Additionally, two more dimensionality reduction techniques have been implemented to compare the results of the PCA. Firstly, Independent Component Analysis (ICA), proposed by Hyvärinen et al.37, is employed to compare its results with those of the PCA. Unlike PCA, ICA tries to project the original data into a subspace where they are maximally independent. This technique is often used to uncover hidden structures in the original data. Secondly, a Self-Organizing Map (SOM) proposed by Kohonen38, is fitted, and its results are compared to the PCA low-dimensional representation. The SOM is a competitive learning algorithm that tries to find a low-dimensional representation of the data in such a way that the topological ordering properties of the original data are preserved. These two models are analyzed in Supplementary Information Sect. 5, where both models are compared with the PCA study carried out in this section. The results show a similar ordination of the networks in both models, validating the PCA study. Clusters obtained by these new two methods match those obtained with the principal components, highlighting the capabilities of the proposed method to explain network topology.

Results show the strengths of the proposed method to compare networks of different nature and to find the topological differences among same-nature networks.


The analysis of network graphlets, a local-topological statistic, gives rise to a new description of the global topology of complex networks. This paper introduces an innovative method that analyzes the interaction among graphlets to explain and characterize network topology. This method is based on 2- and 3-node graphlets (three graphlets and four orbits) that are easily derived from the adjacency matrix. Therefore, it overcomes the limitation of counting high degree graphlets that might be cost-intensive for large networks.

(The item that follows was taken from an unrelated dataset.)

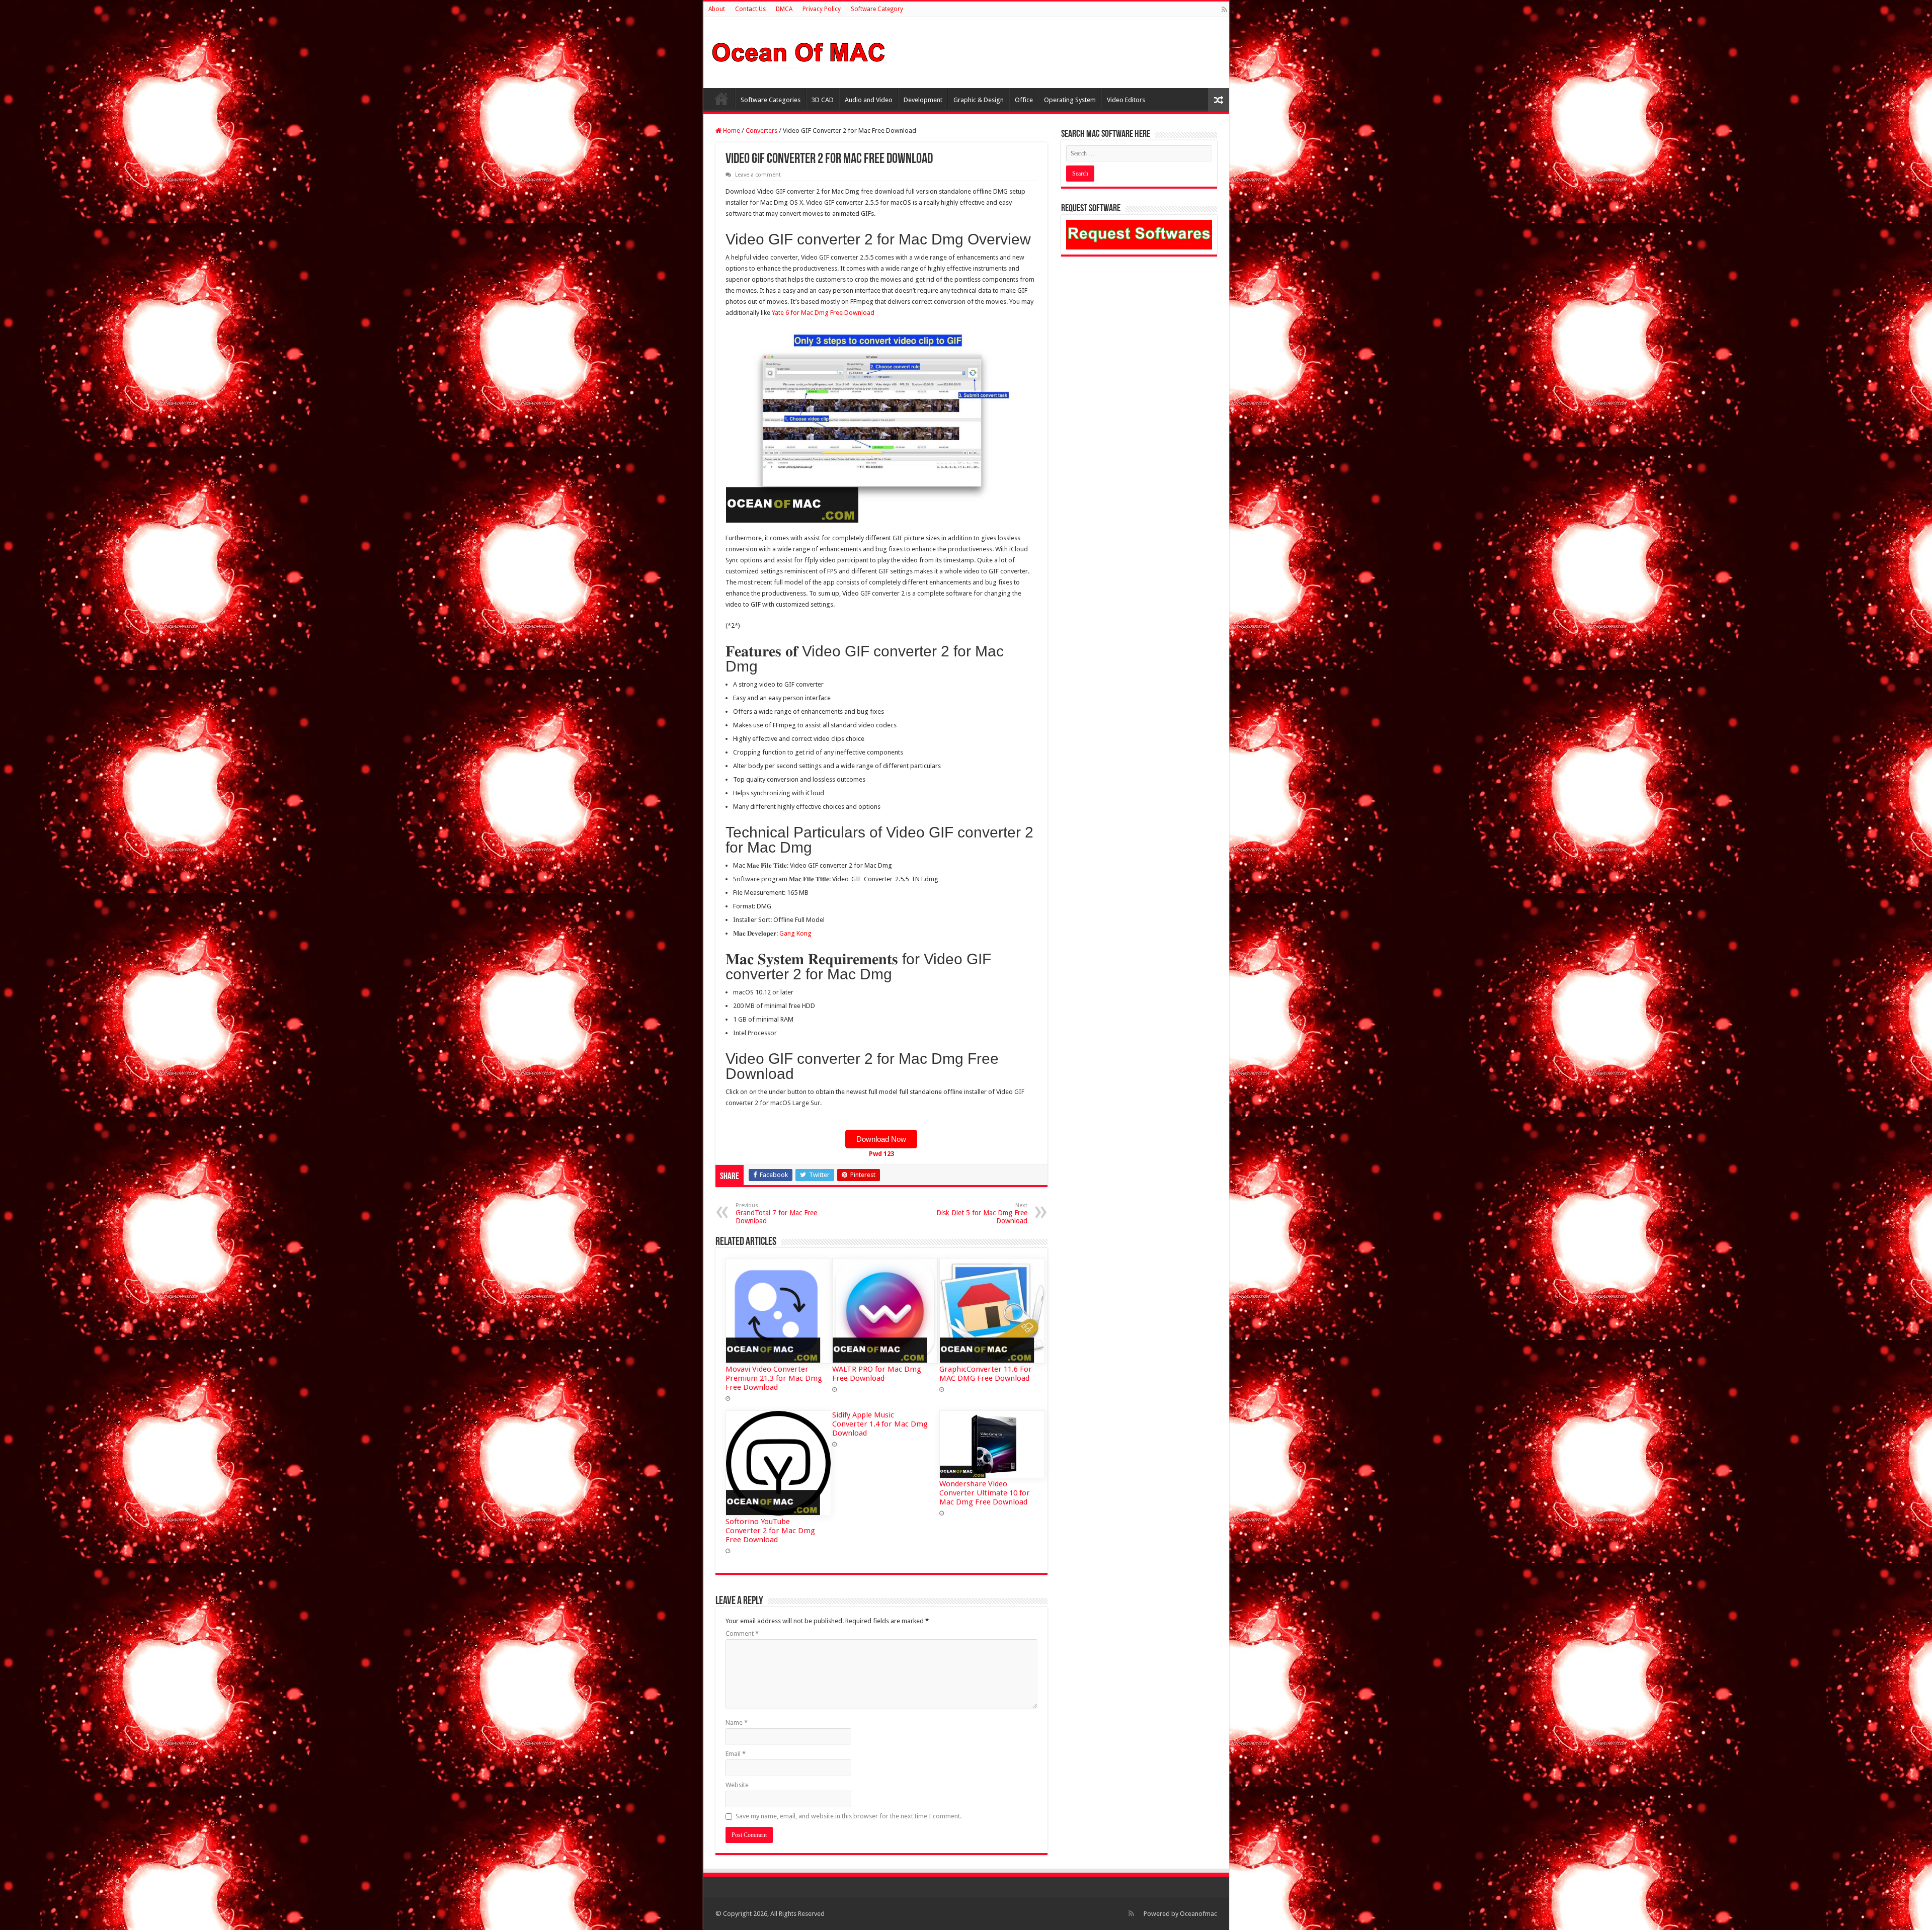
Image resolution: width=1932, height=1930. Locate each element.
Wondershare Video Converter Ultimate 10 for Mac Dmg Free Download (984, 1492)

The application of the novel framework to five real networks shows that the proposed method is consistent with the global statistics traditionally used to characterize network structure. Furthermore, it overcomes two of their main drawbacks: the use of metrics based on average values and the application of metrics that do not scale linearly with network size. Accordingly, the comparison among networks of different sizes does not require any analysis of metric scalability.

The proposed method has been also validated with a large sample study of networks that arise in different fields. Results prove that the information provided by this novel metric can be used to identify the underlying topological features of the networks and even to provide us with a visual tool to distinguish networks with different properties.

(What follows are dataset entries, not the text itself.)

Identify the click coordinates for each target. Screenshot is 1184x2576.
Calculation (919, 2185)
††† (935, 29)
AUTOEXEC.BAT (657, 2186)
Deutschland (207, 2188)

Consequently, this method might explain the evolution in both local and global properties of networks in which growth affects the whole structure. It can also be used to compare networks where network growth does not necessarily imply a change in local properties. This is common in infrastructure networks.

Finally, this work sets up a systematic analysis consisting of a 12-dimensional metric, to explain the properties of the network structure. Moreover, the proposed method allows for the translation of topological properties into other scientific dimensional languages. This is possible because global properties are explained from local structures that are easily interpretable.